The car didn’t need an oil change, but I really needed the tires aired up, before making the long trek to Red Lobster, which was necessary because of the well-vaccinated but still-masked Mel, our waitress at Red Lobster, the day before, when we went into a restaurant to eat for the first time in 15 months, because it was our 62nd wedding anniversary. When Mel heard that, she blurted out, “How did you stand each other for 62 years?!?” And she doesn’t even know me!
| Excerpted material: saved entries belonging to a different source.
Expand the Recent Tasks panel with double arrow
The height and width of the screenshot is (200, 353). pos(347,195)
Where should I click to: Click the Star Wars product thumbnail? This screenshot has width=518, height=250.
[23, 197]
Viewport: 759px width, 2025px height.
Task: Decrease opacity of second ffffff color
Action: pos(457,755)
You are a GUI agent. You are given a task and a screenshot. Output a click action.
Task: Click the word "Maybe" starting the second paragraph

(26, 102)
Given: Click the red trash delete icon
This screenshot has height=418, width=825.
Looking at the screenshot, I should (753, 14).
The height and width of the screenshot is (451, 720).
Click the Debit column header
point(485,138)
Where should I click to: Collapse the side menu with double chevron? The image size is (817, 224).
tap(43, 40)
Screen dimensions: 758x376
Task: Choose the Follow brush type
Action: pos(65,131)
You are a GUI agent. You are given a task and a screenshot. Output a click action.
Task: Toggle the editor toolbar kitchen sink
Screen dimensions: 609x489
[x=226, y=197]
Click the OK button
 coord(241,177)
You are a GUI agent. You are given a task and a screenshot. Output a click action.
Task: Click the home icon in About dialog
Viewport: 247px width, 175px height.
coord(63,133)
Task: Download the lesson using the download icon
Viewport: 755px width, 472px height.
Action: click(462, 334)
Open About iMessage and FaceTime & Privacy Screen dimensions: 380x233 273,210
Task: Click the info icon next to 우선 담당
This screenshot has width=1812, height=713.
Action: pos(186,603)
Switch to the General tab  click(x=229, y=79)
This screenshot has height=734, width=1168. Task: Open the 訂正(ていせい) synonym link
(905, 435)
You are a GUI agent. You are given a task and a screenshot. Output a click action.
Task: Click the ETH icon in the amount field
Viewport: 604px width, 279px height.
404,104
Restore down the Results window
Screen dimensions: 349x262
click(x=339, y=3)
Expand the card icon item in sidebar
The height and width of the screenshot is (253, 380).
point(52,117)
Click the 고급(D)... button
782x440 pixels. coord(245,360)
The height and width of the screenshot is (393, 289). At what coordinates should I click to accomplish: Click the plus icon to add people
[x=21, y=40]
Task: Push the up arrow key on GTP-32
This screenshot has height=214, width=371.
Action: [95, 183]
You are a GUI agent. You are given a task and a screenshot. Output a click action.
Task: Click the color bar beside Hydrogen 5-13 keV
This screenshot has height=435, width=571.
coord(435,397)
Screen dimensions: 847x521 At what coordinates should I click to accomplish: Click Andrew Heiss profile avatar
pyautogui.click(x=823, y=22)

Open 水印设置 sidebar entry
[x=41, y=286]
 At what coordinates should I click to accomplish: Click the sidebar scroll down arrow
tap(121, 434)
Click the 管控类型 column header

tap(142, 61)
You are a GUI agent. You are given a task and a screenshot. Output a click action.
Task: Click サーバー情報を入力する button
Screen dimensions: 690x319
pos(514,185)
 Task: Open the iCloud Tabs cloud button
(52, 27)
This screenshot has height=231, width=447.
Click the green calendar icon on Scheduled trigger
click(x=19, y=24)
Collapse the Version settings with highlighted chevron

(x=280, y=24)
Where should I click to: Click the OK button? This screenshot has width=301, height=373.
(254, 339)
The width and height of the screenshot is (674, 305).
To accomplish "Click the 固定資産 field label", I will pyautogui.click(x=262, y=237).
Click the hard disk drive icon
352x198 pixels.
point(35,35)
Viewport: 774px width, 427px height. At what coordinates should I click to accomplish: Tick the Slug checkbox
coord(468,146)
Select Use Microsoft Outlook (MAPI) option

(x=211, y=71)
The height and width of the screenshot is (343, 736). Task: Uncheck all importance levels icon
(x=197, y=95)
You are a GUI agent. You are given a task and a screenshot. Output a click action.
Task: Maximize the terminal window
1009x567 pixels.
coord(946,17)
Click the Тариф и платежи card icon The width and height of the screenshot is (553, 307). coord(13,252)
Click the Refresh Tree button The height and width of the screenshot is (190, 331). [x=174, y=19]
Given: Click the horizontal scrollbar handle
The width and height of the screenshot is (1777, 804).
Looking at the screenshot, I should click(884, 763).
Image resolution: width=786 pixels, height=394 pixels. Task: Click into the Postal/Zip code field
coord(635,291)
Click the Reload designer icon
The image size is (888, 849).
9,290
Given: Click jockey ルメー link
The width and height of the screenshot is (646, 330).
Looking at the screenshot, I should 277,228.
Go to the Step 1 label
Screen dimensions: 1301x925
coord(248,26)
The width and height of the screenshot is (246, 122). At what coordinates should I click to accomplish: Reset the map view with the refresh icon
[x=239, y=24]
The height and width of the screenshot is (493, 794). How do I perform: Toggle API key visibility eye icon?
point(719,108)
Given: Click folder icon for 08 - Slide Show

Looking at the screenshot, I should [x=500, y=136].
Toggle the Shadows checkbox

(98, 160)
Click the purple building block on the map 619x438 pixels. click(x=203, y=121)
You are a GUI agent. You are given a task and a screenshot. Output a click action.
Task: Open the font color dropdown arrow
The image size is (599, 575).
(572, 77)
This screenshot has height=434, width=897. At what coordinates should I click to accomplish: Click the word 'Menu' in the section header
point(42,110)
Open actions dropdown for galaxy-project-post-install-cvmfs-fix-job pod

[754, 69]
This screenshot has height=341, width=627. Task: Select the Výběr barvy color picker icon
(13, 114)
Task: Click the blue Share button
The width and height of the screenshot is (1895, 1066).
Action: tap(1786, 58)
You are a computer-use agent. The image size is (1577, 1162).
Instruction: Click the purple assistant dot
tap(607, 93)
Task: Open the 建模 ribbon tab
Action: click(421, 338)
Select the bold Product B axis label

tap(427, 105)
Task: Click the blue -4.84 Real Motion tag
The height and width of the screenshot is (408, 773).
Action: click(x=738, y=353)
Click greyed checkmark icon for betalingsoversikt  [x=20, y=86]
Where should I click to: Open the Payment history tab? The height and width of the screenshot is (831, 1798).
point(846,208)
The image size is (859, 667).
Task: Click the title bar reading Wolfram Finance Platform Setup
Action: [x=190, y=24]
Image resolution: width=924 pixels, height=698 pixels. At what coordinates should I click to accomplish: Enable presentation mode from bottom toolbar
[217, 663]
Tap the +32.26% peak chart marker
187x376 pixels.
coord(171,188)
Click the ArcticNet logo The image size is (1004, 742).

It wasn’t because of that, though, that I gave her only a 25 cent tip. We had to pay at an electronic doo-hickey on our table. We’ve never done that before. It was complicated enough even before we pulled out the gift card daughter Mary Beth gave us. Mel tried to show us how to use it, and she was so nice, and because Helen told me to over-tip her, I tried to give her a 25% tip. Only when we got home did I realize I had given her not a 25 per cent tip, but a 25 cent tip! So, I called the manager and told him to tell Mel I would be in the next day with the rest of the tip, which I ran into the building and handed to the manager and ran out again so I would not have to face Mel. I wanted her to remember me not as the electronics dummkopf, but as the suave guy who knew to marry the right woman… That’s what Helen told her when she asked how we had managed it for 62 years… “Marry the right person.” So that’s what I told Luke and Joe, too.
John Robert McFarland
I think Lyndon and I married the right person, even though we are probably hard to live now. June 15 will be 63 years, who knew!
ReplyDeleteYou know, we were lucky folks back when we got married. We assumed we'd work through any problems and build a better relationship, instead of giving up. Congrats on 63!